=== OBJECTIVE 1 ===
Set down the entire Trop, Inc. v. City of Brookhaven opinion extract word for word.

=== PAGE EXTRACT ===
>>>
Trop, Inc. v. City of Brookhaven

Decision Date06 October 2014
Docket NumberNo. S14A0931.,S14A0931.
Citation296 Ga. 85,764 S.E.2d 398
PartiesTROP, INC. v. CITY OF BROOKHAVEN et al.
CourtGeorgia Supreme Court

Alan I. Begner, Cory Goldsmith Begner, Boris Yakovlevich Milter, Begner & Begner, PC, Linda I. Dunlavy, Aubrey T. Villines, Jr., Magarahan, Villines & Honis, Atlanta, for appellants.

Bryan Allen Dykes, Scott Dean Bergthold, Chattanooga, for appellees.

Opinion

MELTON, Justice.

Trop, Inc. and the JEG Family Trust have operated the Pink Pony entertainment club as a restaurant with alcohol consumption and adult nude dancing under DeKalb County licenses since November, 1990. In June 2001, after taking part in litigation against DeKalb County, Pink Pony entered into a Settlement and Release Agreement with DeKalb County. Pursuant to this settlement, Pink Pony dismissed pending damages actions against DeKalb County in exchange for the right to continue its operations, as it had always done, for a term of eight years. In addition, Pink Pony agreed to pay an increased, graduated licensing fee. In May 2007, Pink Pony entered into the First Amended and Extended Settlement and Release Agreement, which extended the original settlement agreement for an additional fifteen years.
<<<
Recorded data
>>>
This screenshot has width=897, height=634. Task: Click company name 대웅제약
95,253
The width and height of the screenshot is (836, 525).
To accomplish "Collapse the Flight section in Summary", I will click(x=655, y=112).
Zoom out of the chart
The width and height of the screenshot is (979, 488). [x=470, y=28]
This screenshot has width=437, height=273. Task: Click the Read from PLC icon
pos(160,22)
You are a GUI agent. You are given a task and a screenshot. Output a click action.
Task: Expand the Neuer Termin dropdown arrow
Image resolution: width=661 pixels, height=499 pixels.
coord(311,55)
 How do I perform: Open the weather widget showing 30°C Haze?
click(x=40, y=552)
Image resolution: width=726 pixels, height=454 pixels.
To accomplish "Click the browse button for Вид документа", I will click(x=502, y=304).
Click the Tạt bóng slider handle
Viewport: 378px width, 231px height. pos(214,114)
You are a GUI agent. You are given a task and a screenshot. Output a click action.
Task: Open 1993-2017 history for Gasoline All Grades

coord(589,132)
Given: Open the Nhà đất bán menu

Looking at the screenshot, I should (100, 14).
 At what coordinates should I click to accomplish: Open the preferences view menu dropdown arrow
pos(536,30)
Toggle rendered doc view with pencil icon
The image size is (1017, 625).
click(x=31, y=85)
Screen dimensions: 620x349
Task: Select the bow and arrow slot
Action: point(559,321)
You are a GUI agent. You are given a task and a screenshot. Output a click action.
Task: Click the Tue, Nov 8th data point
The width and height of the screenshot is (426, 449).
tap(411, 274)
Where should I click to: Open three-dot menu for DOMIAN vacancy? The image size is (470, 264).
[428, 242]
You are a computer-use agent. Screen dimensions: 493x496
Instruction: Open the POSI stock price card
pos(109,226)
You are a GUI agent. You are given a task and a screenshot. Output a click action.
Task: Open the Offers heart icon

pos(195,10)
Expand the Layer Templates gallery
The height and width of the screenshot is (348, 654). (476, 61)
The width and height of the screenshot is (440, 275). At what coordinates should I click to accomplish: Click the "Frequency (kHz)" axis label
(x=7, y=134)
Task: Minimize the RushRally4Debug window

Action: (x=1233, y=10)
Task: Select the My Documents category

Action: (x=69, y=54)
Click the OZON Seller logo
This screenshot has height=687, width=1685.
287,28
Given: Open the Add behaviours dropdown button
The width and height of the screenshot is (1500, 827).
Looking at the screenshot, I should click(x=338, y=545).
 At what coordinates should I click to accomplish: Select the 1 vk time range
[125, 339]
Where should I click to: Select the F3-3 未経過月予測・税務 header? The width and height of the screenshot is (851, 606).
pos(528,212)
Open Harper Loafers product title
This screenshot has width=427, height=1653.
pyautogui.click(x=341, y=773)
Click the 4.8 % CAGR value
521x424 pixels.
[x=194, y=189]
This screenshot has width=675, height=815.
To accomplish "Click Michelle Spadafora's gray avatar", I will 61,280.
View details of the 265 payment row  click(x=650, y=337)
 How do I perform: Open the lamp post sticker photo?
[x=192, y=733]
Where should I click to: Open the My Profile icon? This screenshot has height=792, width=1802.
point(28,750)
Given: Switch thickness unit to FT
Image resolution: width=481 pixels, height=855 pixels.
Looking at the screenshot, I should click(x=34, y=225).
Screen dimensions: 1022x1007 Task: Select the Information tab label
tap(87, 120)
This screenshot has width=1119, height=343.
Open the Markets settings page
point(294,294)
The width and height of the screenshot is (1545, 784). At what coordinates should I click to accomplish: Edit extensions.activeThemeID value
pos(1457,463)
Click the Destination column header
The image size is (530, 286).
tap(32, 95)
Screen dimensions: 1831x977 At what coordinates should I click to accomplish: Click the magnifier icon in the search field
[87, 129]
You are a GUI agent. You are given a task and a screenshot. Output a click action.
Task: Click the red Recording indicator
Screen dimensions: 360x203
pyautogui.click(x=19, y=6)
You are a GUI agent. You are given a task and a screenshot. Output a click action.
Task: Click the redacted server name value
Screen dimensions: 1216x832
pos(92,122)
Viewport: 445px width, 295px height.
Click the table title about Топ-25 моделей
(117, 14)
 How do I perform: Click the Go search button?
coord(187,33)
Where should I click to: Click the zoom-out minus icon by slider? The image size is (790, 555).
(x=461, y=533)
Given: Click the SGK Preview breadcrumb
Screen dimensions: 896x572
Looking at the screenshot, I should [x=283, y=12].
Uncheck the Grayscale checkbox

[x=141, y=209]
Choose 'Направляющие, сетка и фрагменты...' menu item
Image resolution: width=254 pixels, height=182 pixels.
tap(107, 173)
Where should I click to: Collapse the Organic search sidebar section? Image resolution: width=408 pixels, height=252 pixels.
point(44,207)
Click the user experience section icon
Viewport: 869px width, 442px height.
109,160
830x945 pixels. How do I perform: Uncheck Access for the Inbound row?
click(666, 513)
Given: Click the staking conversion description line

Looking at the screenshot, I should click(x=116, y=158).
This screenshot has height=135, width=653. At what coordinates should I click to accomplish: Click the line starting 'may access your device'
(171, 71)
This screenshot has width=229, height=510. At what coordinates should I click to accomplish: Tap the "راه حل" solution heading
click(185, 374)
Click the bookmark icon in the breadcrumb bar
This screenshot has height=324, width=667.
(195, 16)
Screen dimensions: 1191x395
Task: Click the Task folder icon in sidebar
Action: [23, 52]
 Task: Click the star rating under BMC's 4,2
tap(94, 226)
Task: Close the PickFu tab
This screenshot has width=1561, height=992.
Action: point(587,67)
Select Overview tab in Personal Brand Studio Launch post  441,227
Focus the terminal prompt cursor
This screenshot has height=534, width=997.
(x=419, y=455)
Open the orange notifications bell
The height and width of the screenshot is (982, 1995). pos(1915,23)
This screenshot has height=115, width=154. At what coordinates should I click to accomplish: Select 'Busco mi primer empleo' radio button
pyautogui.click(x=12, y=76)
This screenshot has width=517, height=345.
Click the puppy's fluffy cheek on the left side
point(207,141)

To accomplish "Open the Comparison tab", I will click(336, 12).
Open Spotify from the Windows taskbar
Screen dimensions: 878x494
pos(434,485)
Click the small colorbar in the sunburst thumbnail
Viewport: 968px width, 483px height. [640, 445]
<<<
=== OBJECTIVE 2 ===
Extract the lines of the records verbatim, starting at the line that contains "Task: Close the PickFu tab" and stopping after the line that contains "point(207,141)".

=== EXERCISE OUTPUT 1 ===
Trop, Inc. v. City of Brookhaven

Decision Date06 October 2014
Docket NumberNo. S14A0931.,S14A0931.
Citation296 Ga. 85,764 S.E.2d 398
PartiesTROP, INC. v. CITY OF BROOKHAVEN et al.
CourtGeorgia Supreme Court

Alan I. Begner, Cory Goldsmith Begner, Boris Yakovlevich Milter, Begner & Begner, PC, Linda I. Dunlavy, Aubrey T. Villines, Jr., Magarahan, Villines & Honis, Atlanta, for appellants.

Bryan Allen Dykes, Scott Dean Bergthold, Chattanooga, for appellees.

Opinion

MELTON, Justice.

Trop, Inc. and the JEG Family Trust have operated the Pink Pony entertainment club as a restaurant with alcohol consumption and adult nude dancing under DeKalb County licenses since November, 1990. In June 2001, after taking part in litigation against DeKalb County, Pink Pony entered into a Settlement and Release Agreement with DeKalb County. Pursuant to this settlement, Pink Pony dismissed pending damages actions against DeKalb County in exchange for the right to continue its operations, as it had always done, for a term of eight years. In addition, Pink Pony agreed to pay an increased, graduated licensing fee. In May 2007, Pink Pony entered into the First Amended and Extended Settlement and Release Agreement, which extended the original settlement agreement for an additional fifteen years.

=== EXERCISE OUTPUT 2 ===
Task: Close the PickFu tab
This screenshot has width=1561, height=992.
Action: point(587,67)
Select Overview tab in Personal Brand Studio Launch post  441,227
Focus the terminal prompt cursor
This screenshot has height=534, width=997.
(x=419, y=455)
Open the orange notifications bell
The height and width of the screenshot is (982, 1995). pos(1915,23)
This screenshot has height=115, width=154. At what coordinates should I click to accomplish: Select 'Busco mi primer empleo' radio button
pyautogui.click(x=12, y=76)
This screenshot has width=517, height=345.
Click the puppy's fluffy cheek on the left side
point(207,141)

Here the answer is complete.